In this episode, Daan de Brujin, CEO of guest communication platform Bookboost, chats with host Robin Trimingham about how chatbots with Artificial Intelligence can improve the workflow of customer support and improve satisfaction.

 

 

 

 

 

Highlights from Today’s Episode

Episode Sponsors:

This episode was supported through the generosity of the following sponsors:

Groupe GM  (groupegm.com)

For the last 50 years, Groupe GM, has been a leader in the luxury amenity industry. The Group proposes a 360 solution from manufacturing to distribution on cosmetics amenities and dry accessories. groupegm.com


 

Episode Transcript

Daan: When guests reportedly experienced a delightful surprise, an astonishing 94% of them expressed an unconditional willingness to recommend the hotel compared with only 6% of guests who were fairly satisfied. From the hotel’s perspective, this can be done in a programmatic way, let’s say, which sounds like it would compromise on the personal experience, but it’s rather the opposite. And customers who are more satisfied are also more likely to engage on whatever comes later in the journey because you trust the brand more.

Robin: Welcome to the “Innovative Hotelier Podcast” by “HOTELS Magazine,” with weekly thought-provoking discussions with the world’s leading hotel and hospitality innovators.

Welcome to the “Innovative Hotelier Podcast,” brought to you by “HOTELS Magazine.” I’m your host, Robin Trimingham, and my guest today is Daan de Bruijn, Co-Founder and CEO of Bookboost guest communication platform. Today we’re discussing whether AI can be used to build real guests relationships without personalizing the experience.

 

 

For the last 50 years, Groupe GM has been a leader in the luxury cosmetic amenities industry.
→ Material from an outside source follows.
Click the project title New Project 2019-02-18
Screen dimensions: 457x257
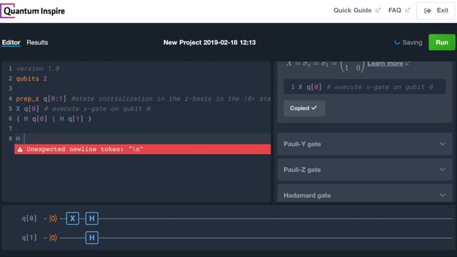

The group proposes a 360 solution from manufacturing to distribution. With over 40 international brands and its worldwide distribution network, Groupe GM offers different shapes and sizes of eco-friendly products in hotels all over the world. Discover more on www.groupegm.com.

 

 

Robin: Welcome, Daan.

Daan: Hi, thank you. It’s very nice to be here.

Robin: Well, it’s a pleasure to meet you. I’m still learning about AI as I think lots of hoteliers are, so I think this is going to be a pretty fascinating conversation. Here’s the thing, a lot of us, for different reasons, have had an experience with a chatbot that was less than positive. So, what percentage of guest interactions at a hotel should we use AI for to reduce the need for live customer support?
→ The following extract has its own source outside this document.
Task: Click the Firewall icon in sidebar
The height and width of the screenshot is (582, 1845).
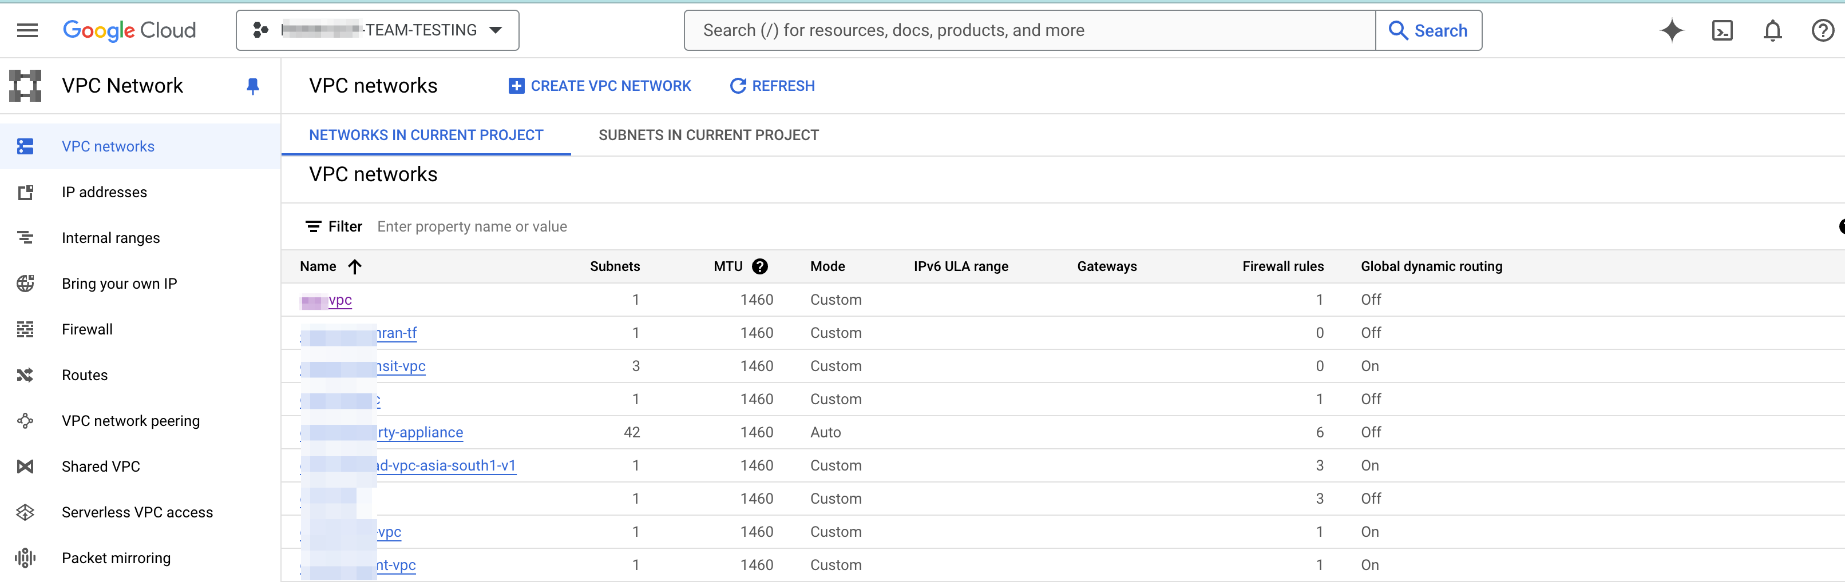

Daan: In short, this number can be pretty high. We’ve seen examples where it’s even close to 100%.

Robin: Wow.

Daan: I think in best case, I’ve seen 92%. But that’s not only chatbot technology that does the job, that’s one part of it, let’s say. So basically, when zooming out a bit, a good goal to set is to see how low-value touchpoints can be done in a way without needing human resources for that. These are things like booking adjustments, passport scans, answering practical questions, what time is checking, for example, touchpoints that do not necessarily add a lot of value done by a human, and instead, by providing self help tools, for example. Many guests actually prefer to do these things themselves.

So if you can make that available to guests, a large share will be automated, so to speak. And of course, there will always be those questions still coming in, right, and their chatbot technology can definitely help and automate parts of it. But it has to be sad that the technology, to really replace a human being, as in, instead of a customer service agent, the technology is not there yet. For example, OpenAI, SEO, SEMs, Altman recently said, who co-founded a company with Elon Musk, by the way, that it will still take a few years before these data sets and algorithms are really at a level where it can be considered a full standalone solution, let’s say.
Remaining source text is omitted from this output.